The material presented
here is not Al-Anon Conference Approved Literature. It is a method
to exchange
information, ideas, feelings, problems and solutions on a personal
level.
Well I certainly have been in a mood lately,and I am tired of it!I have been reading about acceptance and I realize I haven't really been accepting where I am at the moment and that is causing me a lot of turmoil in my head.I have been blaming my ex for all my problems.So if he is responsible for all that is wrong in my life then it is hopeless isn't it?Ah,but I am a grown woman and he is not my keeper, so now I have choices to make, do I keep wallowing in this muck or do I take charge of my life.I can continue handing my life over to other people and expect them to fix it, or I can start living life.This is extreme honesty here because I am tired of making myself miserable.I think back and realize I can be quite a baby!It is time for me to deal with the problems that come from inside me!
Mary Good work looking inward.

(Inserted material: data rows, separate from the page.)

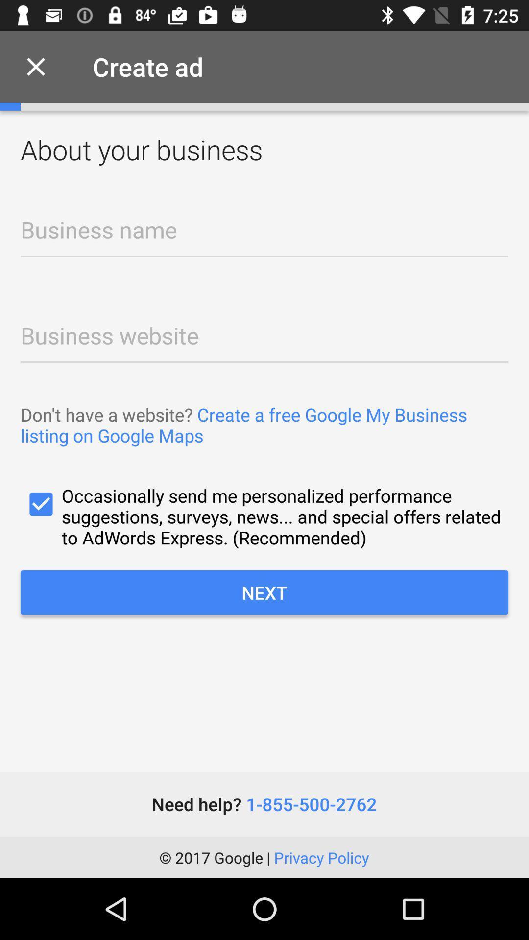 This screenshot has height=940, width=529. Describe the element at coordinates (264, 236) in the screenshot. I see `the icon below about your business item` at that location.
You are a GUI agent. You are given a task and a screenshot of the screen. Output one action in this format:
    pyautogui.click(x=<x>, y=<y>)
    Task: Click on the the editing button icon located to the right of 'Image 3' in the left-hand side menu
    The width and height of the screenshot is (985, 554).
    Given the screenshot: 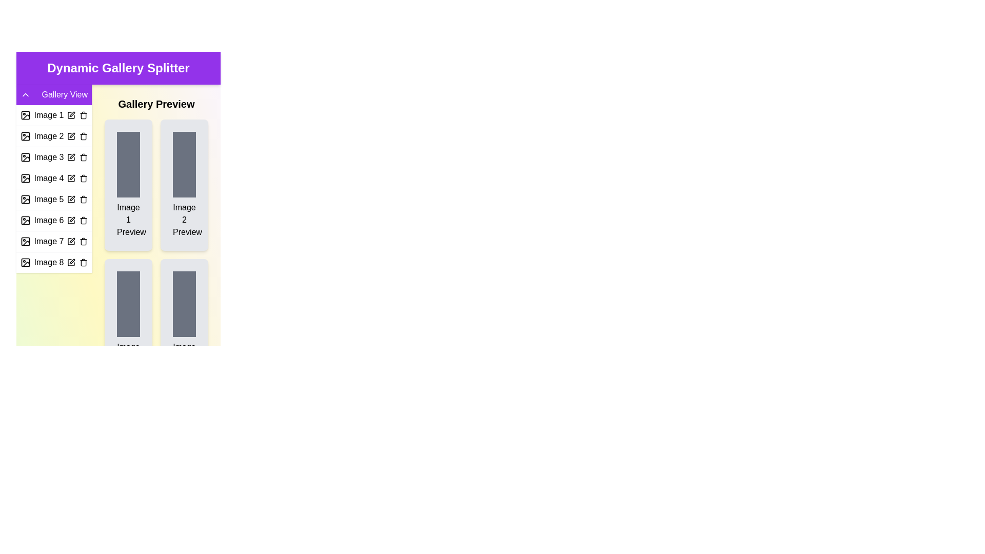 What is the action you would take?
    pyautogui.click(x=71, y=156)
    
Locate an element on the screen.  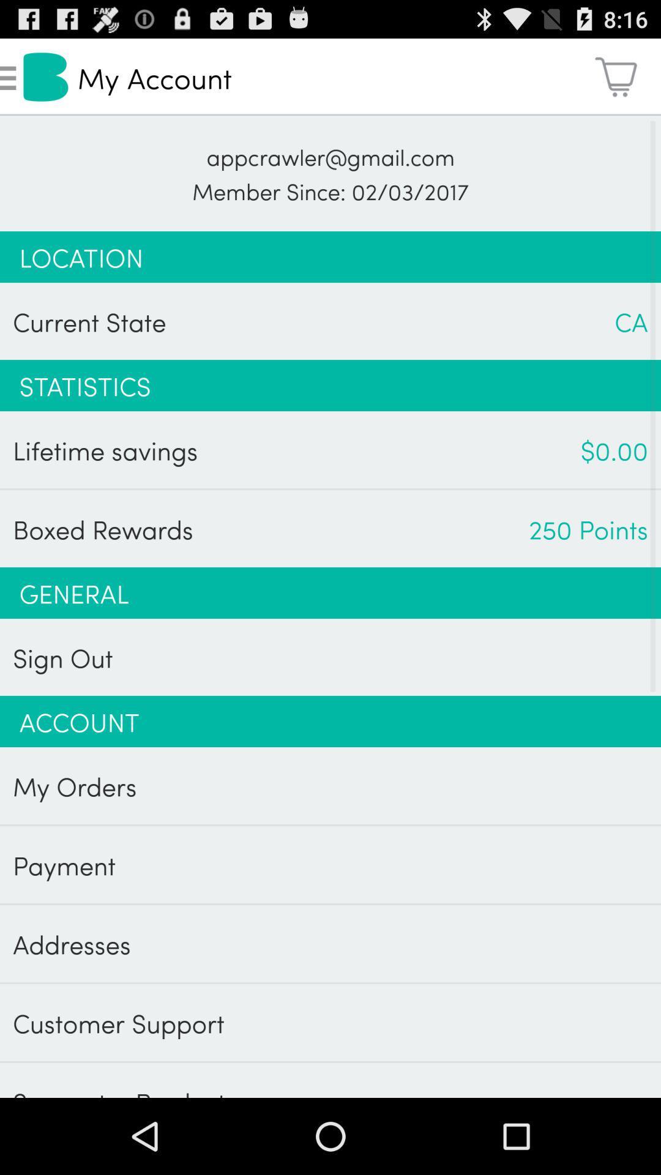
the app below the boxed rewards is located at coordinates (330, 593).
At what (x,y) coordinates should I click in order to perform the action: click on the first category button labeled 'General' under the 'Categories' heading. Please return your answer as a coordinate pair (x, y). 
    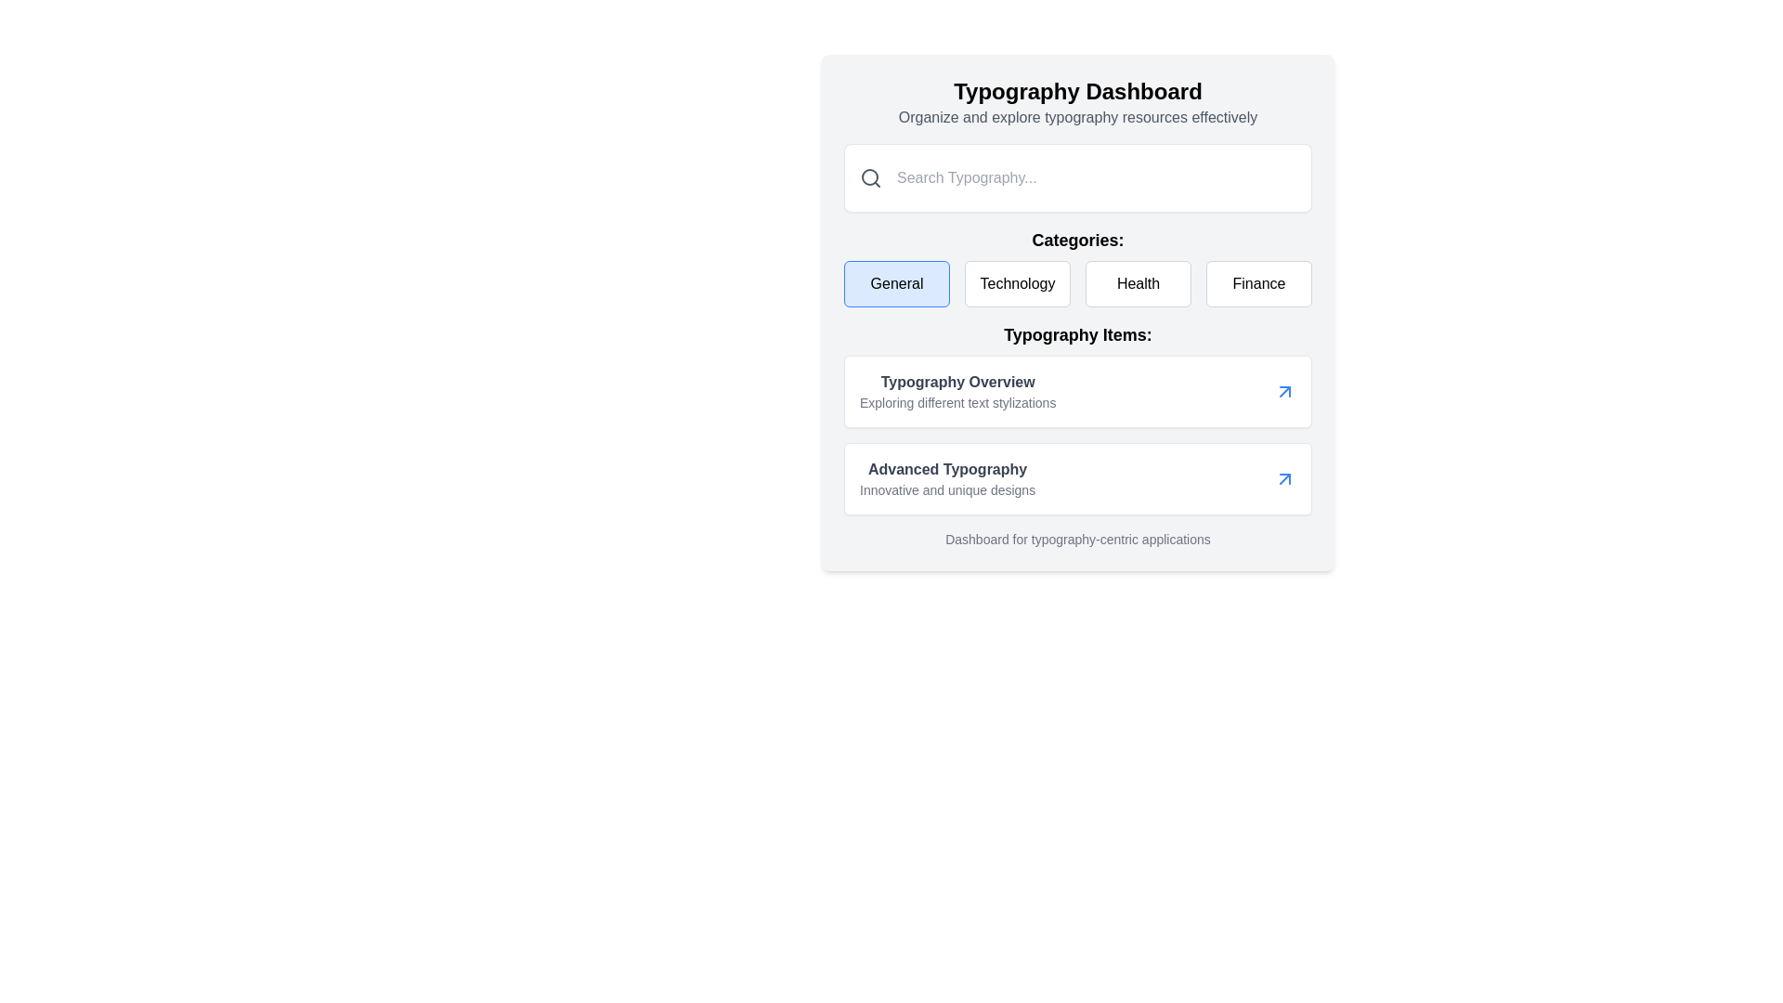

I must caution you about passing negative judgments on yourself - Please remember that you too have been affected by the disease of alcoholism and as a result have developed negative coping tools. .
The ODA T reading for today suggests that we should not waste any of our thoughts exploring the reasons behind other people's choices but we can gain a great deal of insights and change our lives for the better if we focus on ourselves. If we do that and find what we are doing and thinking that is hurting us, we have the tools to correct our own mistakes and attitudes and our lives to will change.
The quote:" I ask God to help keep me on the course that will change my life for the better."
This is all a process The steps, slogans, meetings sponsor are all designed to guide each of us through this journey. You are doing fine .
From what I've read, you are a grown woman making some really hard changes in your life right now? Babies can't do what you can do. The critic that lives in us can be relentless in its badgering. Fortunately, an assets list daily, validating ourselves, good sponsors and a healthy and growing fellowship can drown out its mean-spirited clamoring. I agree with Betty. You are doing fine. I am wondering if you might want to reward yourself tonight for loving yourself enough to move out of a damaging relationship with a bubble bath, a new nail color, a ride to look at Christmas lights, a special holiday ice cream or a new pair of warm socks?